> SET EXERCISE: Can you give the lines from the one containing "You are a GUI" through the end of the records, both ends included, as a JSON list of strings with one string per line, skipping blank lines and leaving out the pictures?

> DATA TO USE:
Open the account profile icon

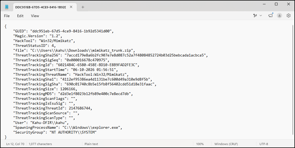coord(279,16)
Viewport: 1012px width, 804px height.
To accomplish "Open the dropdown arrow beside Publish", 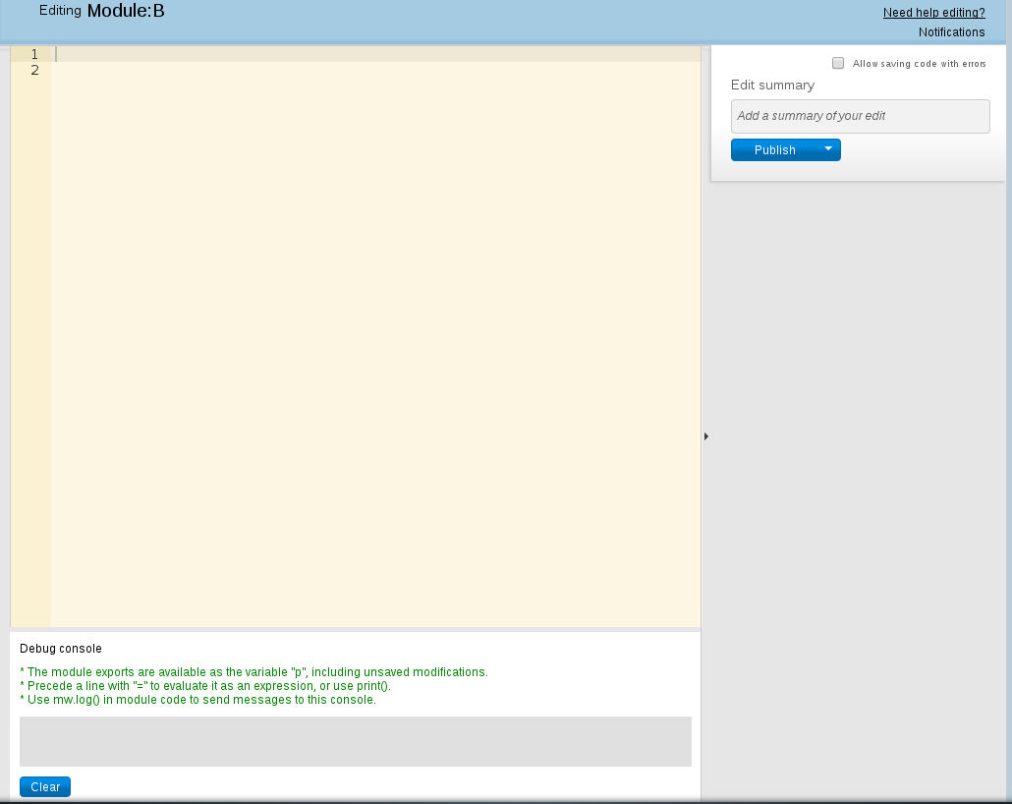I will 828,149.
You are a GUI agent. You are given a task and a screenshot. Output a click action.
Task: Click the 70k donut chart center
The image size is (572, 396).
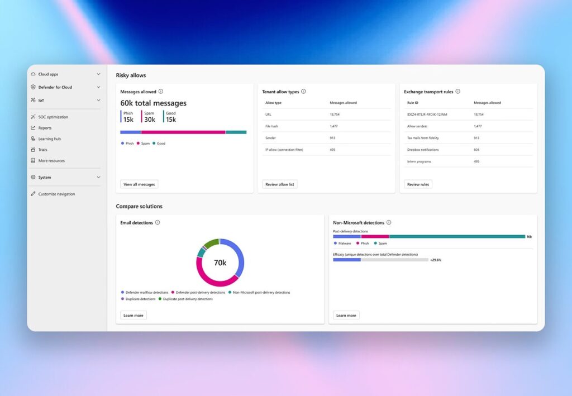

> CORRECT ANSWER:
[
  "You are a GUI agent. You are given a task and a screenshot. Output a click action.",
  "Task: Click the 70k donut chart center",
  "The image size is (572, 396)."
]